Gli organizzatori della marcia pro-Park hanno riferito all’agenzia Yonhap che almeno altri 8 manifestanti sono rimasti feriti. La capitale era in subbuglio da ore. Già giovedì 8 marzo migliaia di studenti, issando cartelli con la scritta ‘Arrestate Park Geun-hye’ o ‘Nessuna primavera senza l’impeachment di Park Geun-hye’ avevano manifestato ala Dongguk University; le manifestazioni erano andate avanti durante l’intera giornata; mobilitata anche la Confederazione Coreana dei Sindacati, Kctu, il secondo più grande ombrello sindacale che aveva organizzato raduni al lume di di candela giovedì sera.
In questo contesto, era elevatissimo il livello di allerta della polizia che aveva schierato circa 20mila agenti dinanzi alla sede del tribunale e in tutte le aree adiacenti il centro, compresa la Casa Azzurra, la sede della presidenza e le altre istituzioni governative; ma evidentemente non è bastato.
La decisione, senza precedenti nella storia recente sudcoreana, è stata presa all’unanimità dagli otto giudici.
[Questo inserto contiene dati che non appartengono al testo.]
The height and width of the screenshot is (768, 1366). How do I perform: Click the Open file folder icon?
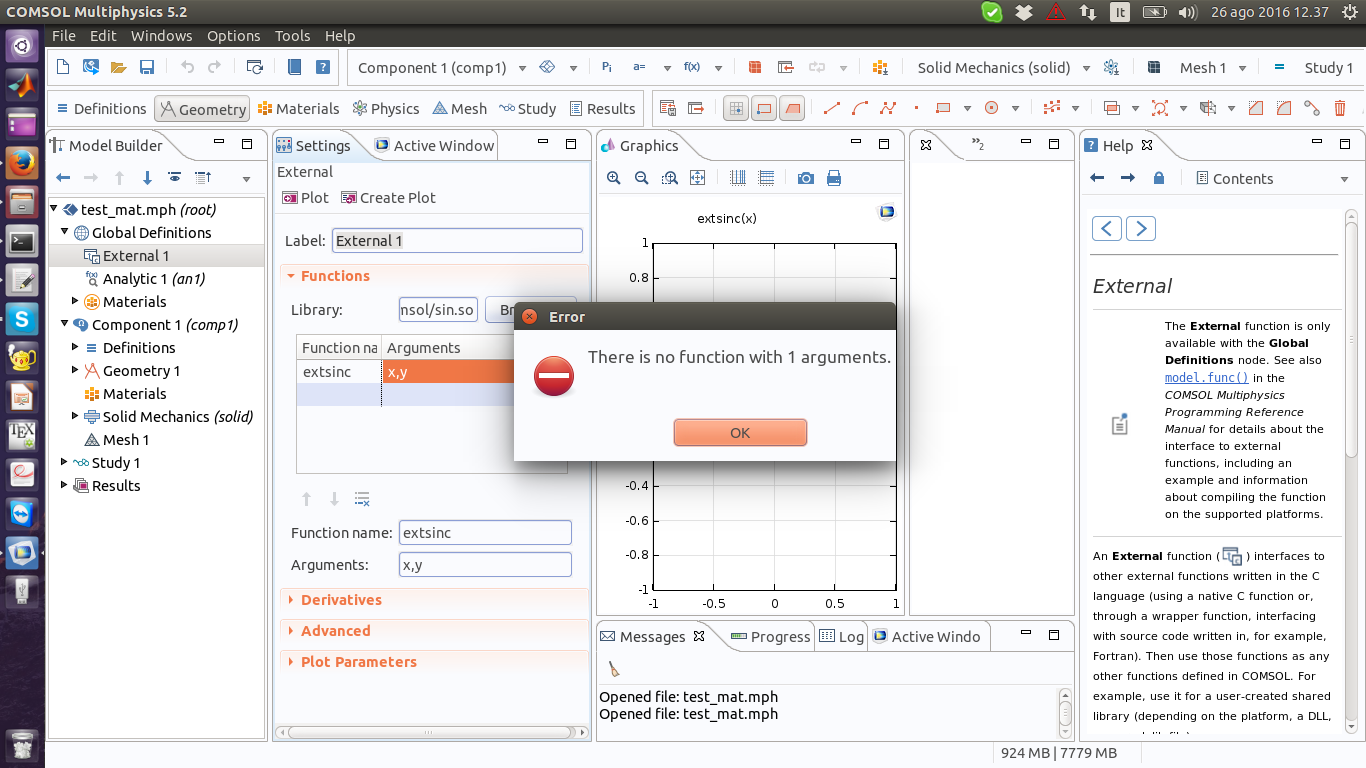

La presidente è accusata di corruzione, estorsione, abuso di potere, rivelazione di segreti d’ufficio e fuga dalle responsabilita’. Ora che è stata destituita, Park – indagata in un’inchiesta su un colossale sistema di corruzione e tangenti, messo in piedi da una sua fidata quanto ambigua consigliera, Choi Soon-sil – è rimasta priva dell’immunità. Ora la Corea del Sud è obbligata ad andare alle elezioni entro 60 giorni. Ma la stabilità del governo sudcoreano è essenziale in un Paese che è un alleato chiave degli Stati Uniti e dei suoi vicini asiatici; e che soprattutto è un baluardo contro le provocatorie mire della Corea del Nord, ormai in rotta di collisione con l’intera comunità internazionale. (AGI)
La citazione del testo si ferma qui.